To really understand the Ducati history, it’s pre-WWII origins, the designers behind technical innovations like the desmodromic valve engines   , social revolutions leading to American dirt bikes like the 250 Scrambler, motorcycles and riders responsible for track victories, it is well worth setting aside an hour work through all eight stages of the excellent Ducati museum web app   . These stages with their accompanying audio commentaries highlight key moments in the Ducati story. It is visually interesting with a good mix of restored archive photographs and videos amongst high resolution pictures of the motorcycles in the museum collection.

Guided tour

For a cost of ten euros (just under £9), it is now possible to join an online guided tour of the Ducati Museum   . There are two tours in English every week. These are delivered using the Zoom platform. A link and passcode are sent by email 24 hours before the start of the tour. Make sure that you download and configure Zoom software in advance. Participants are allowed to join the Zoom call five minutes before the scheduled time of the tour. Remember that advertised times are in Central European Time.

Only the video and audio of the tour guide are enabled so there are no distractions from other participants. That also means that it is possible to sit with others in your ‘bubble’ and share the experience. Questions may be typed and submitted using the Zoom chat functionality and are all answered by the guide at the end of the 45-minute tour.

> Information shown:

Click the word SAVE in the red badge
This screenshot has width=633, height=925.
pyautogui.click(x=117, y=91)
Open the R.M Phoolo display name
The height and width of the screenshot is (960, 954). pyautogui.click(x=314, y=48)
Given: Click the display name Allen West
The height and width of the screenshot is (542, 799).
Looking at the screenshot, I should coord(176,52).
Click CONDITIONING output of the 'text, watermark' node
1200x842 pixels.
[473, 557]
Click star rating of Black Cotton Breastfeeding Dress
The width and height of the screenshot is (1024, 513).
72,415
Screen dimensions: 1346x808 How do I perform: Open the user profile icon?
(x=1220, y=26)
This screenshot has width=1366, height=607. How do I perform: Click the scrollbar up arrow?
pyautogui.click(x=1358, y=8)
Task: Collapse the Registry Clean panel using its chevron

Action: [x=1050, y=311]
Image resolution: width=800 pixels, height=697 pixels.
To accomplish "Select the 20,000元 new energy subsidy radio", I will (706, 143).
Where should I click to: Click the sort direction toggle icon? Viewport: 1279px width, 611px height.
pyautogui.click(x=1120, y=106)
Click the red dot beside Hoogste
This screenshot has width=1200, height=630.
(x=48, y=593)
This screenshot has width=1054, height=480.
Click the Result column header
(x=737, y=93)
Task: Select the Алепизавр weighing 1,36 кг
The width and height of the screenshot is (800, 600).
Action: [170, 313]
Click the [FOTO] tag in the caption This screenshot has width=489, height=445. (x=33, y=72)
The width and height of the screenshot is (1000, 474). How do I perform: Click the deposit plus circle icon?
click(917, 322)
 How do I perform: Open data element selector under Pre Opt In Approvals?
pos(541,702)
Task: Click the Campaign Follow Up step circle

> Activities:
• 1. In the Ducati museum text, how long does the online guided tour last?
• 2. Name every type of content that the Ducati museum text says the museum web app offers.
• 3. Pick up the Ducati museum text at its end and keep writing.
The lines are separate material, unconnected to the Ducati museum text.

> Responses by task:
• 1. 45 minutes

• 2.
- audio commentaries
- restored archive photographs
- videos
- high resolution pictures of the motorcycles in the museum collection

• 3.
The tour is excellent and well worth the money. The tour guide and camera operator have a well choreographed routine which takes the viewer through the museum at a comfortable pace. The information that is delivered isn’t just a rehash of the web app content. The camera operator does a great job of showing close ups of the motorbikes and details such as Mike Hailwood’s tennis ball sponge-holder.

Occasionally, very wide panning shots do appear a little jerky and difficult to watch (even with a high-speed broadband connention). However, these don’t detract from the overall experience and are kept to a minimum as most ‘scene changes’, where the guide moves between rooms in the museum, are covered by video presentations. Once again this is all fresh content that isn’t available in the web app.

From January 2021, Harley-Davidson present a series of virtual gallery talks   live from their museum in Milwaukee. Four different 45-minute talks will take place over a four weeks, each covering a different part of the Harley-Davidson story: The Beginnings, Military (WWI/WWII), Clubs and Competition and Custom Culture.

Whilst a virtual seat will cost only 6 US dollars, these will require a number of late nights as they are scheduled to start at 1 a.m. GMT.

The Moto Museum

The Moto Museum   , St. Louis, is a private collection of rare and vintage European motorcycles from 1900 to 1975. The museum space is available for weddings and other events. Hospitality company Urban Canvas have created an immersive tour of the Moto Museum   from 3-D scans of the venue.

The technology allows you to move around the ‘digital twin’ of the museum, stopping at each of the sixty plus exhibits to read its fly-out description. The digital museum even supports virtual reality headsets for a more immersive experience.

Models exhibited include:

  • 1935 CZ, 350cc (Czechoslovakia)
  • 1946 JAWA Perak, 250cc (Czechoslovakia)
  • 1959 Pannonia De Luxe, 250cc (Hungary)
  • 1963 MZ ES150, 150cc (East Germany)
  • 1974 CZ Falta Replica, 400cc (Czechoslovakia)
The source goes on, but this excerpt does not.